Universal interest in cryptocurrencies is not what it used to be during the course of the all-time highs of 2017 and established companies in the industry have been rethinking their main concerns. Entrepreneurship in the crypto space, characterized by ingenuity and optimism, continues to be strong however. This is illustrated by the fact that dozens of businesses and individuals in the U.S. have filed for crypto-related trademarks this year.
Giants Intrigued & Tempted by Crypto Again?
For some time it appeared the times when significant corporations were battling to request patents and trademarks for crypto and blockchain products had gone by. But towards the culmination of December, South Korean electronics manufacturing Goliath Samsung registered a trademark in the U.K., Samsung Crypto Wallet, which gave validity to the rumors about the upcoming integration of a digital currency wallet into its brand-new flagship smartphone.
Then not long ago, footwear and sportswear producer Nike filed for a trademark called “Cryptokicks.” The request was submitted to the U.S. Patent and Trademark Office (USPTO) on April 19 and addresses a variety of products and services connected to cryptocurrencies. Some of the listed items refer to a marketplace for buyers and sellers of digital currency assets and also an online store advertising footwear and clothing.

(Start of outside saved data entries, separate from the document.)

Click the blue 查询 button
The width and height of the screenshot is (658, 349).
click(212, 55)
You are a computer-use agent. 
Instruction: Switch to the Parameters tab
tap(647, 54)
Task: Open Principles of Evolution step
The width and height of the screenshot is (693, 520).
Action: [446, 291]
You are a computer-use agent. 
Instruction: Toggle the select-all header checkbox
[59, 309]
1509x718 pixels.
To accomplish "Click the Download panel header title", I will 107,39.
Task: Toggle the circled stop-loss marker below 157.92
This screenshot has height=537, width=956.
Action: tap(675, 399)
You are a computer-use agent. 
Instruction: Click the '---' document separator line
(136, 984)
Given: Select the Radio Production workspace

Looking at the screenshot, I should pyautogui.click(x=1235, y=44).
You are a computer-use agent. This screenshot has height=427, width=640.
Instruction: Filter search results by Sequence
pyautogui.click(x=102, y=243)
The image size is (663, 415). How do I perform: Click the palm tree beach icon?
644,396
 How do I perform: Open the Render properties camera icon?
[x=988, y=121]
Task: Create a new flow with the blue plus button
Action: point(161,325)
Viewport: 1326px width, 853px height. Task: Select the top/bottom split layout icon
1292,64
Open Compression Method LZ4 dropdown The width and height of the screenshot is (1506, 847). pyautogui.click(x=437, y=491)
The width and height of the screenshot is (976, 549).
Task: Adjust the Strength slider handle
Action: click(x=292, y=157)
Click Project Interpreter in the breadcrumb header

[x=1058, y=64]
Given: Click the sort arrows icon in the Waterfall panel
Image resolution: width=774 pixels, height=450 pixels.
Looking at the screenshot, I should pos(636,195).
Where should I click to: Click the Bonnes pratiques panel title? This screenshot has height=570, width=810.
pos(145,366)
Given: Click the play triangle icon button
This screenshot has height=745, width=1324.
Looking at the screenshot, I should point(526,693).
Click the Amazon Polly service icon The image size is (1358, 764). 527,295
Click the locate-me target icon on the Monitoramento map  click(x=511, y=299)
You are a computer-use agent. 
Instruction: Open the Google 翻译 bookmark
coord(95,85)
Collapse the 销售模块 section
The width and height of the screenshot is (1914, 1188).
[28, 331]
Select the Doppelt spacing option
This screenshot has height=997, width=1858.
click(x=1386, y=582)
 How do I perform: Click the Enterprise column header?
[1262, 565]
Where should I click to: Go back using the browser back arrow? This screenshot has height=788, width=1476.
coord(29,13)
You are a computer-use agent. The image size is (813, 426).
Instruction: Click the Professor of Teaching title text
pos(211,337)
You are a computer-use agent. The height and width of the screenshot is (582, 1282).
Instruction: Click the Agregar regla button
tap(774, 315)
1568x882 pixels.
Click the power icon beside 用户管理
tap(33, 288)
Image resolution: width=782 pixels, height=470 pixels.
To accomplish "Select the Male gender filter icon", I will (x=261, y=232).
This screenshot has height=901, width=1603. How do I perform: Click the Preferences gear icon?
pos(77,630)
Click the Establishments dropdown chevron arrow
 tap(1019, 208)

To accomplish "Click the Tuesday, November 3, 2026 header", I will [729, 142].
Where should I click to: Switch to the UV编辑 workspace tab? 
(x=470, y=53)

Various other significant companies that have previously made an application for crypto-related patents and trademarks feature globally recognizable names including Mastercard, Amazon and Walmart. In most cases, however, the products and services specified in the filings are yet to be developed and launched to the market. Simultaneously, many small businesses and individual entrepreneurs who file for crypto trademarks and patents in reality rely on them to build their business. Basically, they don't do it ‘just in case.'
Crypto Services to Be Offered Under New Trademarks
Even with the consequences of the ubiquitous crypto winter, the increasing number of applications for trademarks including the word “crypto” is unquestionably a positive sign. Some of the entries registered with the USPTO may provoke laughter: “In Crypto We Trust” is an educational service, “Crypto for Idiots” is a podcast project with comparable intentions, “Cuts for Crypto” is a men's grooming service, “Middle Finger Money” is a new coin, and “Crypto Vodka” is self-explanatory. Many others represent products and services that will increase competition in the industry and deliver more use cases for cryptocurrencies.
As an example, Wyer or Finclusive are brand names of software products that will streamline the reception of crypto payments and the handling of digital asset transactions.
Stasia is the trademark of a platform for cryptocurrency exchange and brokerage services. An application has been filed by Laborx, an Australian corporation that has created a hiring service helping pay-as-you-work crypto salaries as an alternative to monthly fiat payments, and Celsius is the name of the platform for saving, lending and borrowing digital coins.
According to the Patent Office's database, dozens, or even hundreds, of applications for crypto trademarks have been filed with the USPTO since the start of the year. A few of them have already been endorsed and registered. One of them is Somee, an Internet-based censorship-resistant social network, which pledges to establish a community that will manage the distribution of its private data. Yet another one is Net Element, which is a platform for handling payments with charge cards and cryptocurrencies.
How many of these new trademarks will prove profitable on the marketplace remains to be seen.
Do you believe the rising amount of new crypto trademark applications shows that businesses feel optimistic regarding the future of the industry? Post your thoughts in the comments section below.
Images courtesy of Shutterstock.
The post Dozens of Crypto Trademarks Filed in the US This Year appeared first on Bitcoin News.